● **Краткая задача A**
Кого во фрагменте документа приводят в пример радикальных аристотеликов?
● **Краткая задача B**
Воспроизведите дословно часть фрагмента документа, начиная со слов «Ансельм, тем самым, ступил» и заканчивая словами «условие своей возможности.».

● **Фрагмент документа**
--------------------

Ансельм, тем самым, ступил на путь к методологически самостоятельному философскому мышлению. У него возымело действие то стремление к рациональности, которое охватывало тогда все области знания. Таким образом Ансельм принял участие в разрушении концепции, согласно которой само по себе христианство и есть истинная философия. Однако для него разум веры (intellectus fidei) и философское мышление, по крайней мере, оставались переплетенными друг с другом постольку, поскольку разум воспринимался как теологически квалифицированный разум. Здесь рациональное обоснование веры находило у Ансельма принципиальное условие своей возможности.
Следующий шаг в обретении философией самостоятельности был предпринят в ходе новой рецепции трудов Аристотеля. Благодаря этому апологетические устремления в христианстве испытали новый и особенный вызов. Здесь им предстало такое понимание действительности, в котором Божественное откровение более, казалось, не находило себе места. Помимо этого, аристотелики были убеждены в том, что действительность может быть познана во всеобъемлющем смысле, когда возникает вопрос о причинах существующего: кто познал причину чего-то существующего, тот, тем самым, познал и его сущность. Таким образом, наука в аристотелевском смысле задавала вопрос о взаимосвязи причин и следствий, чтобы познать сущность существующих вещей. Этот вопрос не был ограничен только внутримирными взаимосвязями, он охватывал также область метафизического. Само Божественное в аристотелевском восприятии действительности причислялось к его предметам, как первая причина всего, что существует. В том-то и состояло необычайное очарование аристотелевской философии для Средних веков, что здесь получала свое осуществление радикальная воля к рациональности и рациональному познанию. Здесь обнаруживалось, что, если только человек при помощи своего разума продвигается вперед научным способом, действительность в целом открывается ему в гораздо большей степени, чем это до сих пор считалось возможным.
Перед богословием аристотелевская мысль ставила основополагающий вопрос о значении Божественного откровения. Что может подобное откровение сказать человеку, помимо того, что он сам способен исследовать на пути науки при помощи своего разума? В связи с этим приобретал совершенно новую постановку трудный вопрос об отношении философского разума и веры в богооткровенные истины – могут ли философские познания противоречить тому, что говорит откровение? Есть ли, говоря иначе, двойственная истина, если из этих отличных друг от друга предпосылок исходят противоречащие друг другу выводы? (Hödl, 1972; Sparn, 1979, 54–56). В самом деле, появились радикальные аристотелики (напр., Сигер Брабантский и Боэций Датский), которые отстаивали этот тезис, например, в случае противоположности библейской идеи творения и учения Аристотеля о вечности мира.

--------------------

● **Список данных**

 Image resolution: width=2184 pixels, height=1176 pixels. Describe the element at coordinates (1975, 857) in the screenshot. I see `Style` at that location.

--------------------

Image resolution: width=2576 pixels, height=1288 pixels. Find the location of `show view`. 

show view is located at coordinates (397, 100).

--------------------

● **Ожидаемый ответ A**
Сигер Брабантский и Боэций Датский.

● **Ожидаемый ответ B**
Ансельм, тем самым, ступил на путь к методологически самостоятельному философскому мышлению. У него возымело действие то стремление к рациональности, которое охватывало тогда все области знания. Таким образом Ансельм принял участие в разрушении концепции, согласно которой само по себе христианство и есть истинная философия. Однако для него разум веры (intellectus fidei) и философское мышление, по крайней мере, оставались переплетенными друг с другом постольку, поскольку разум воспринимался как теологически квалифицированный разум. Здесь рациональное обоснование веры находило у Ансельма принципиальное условие своей возможности.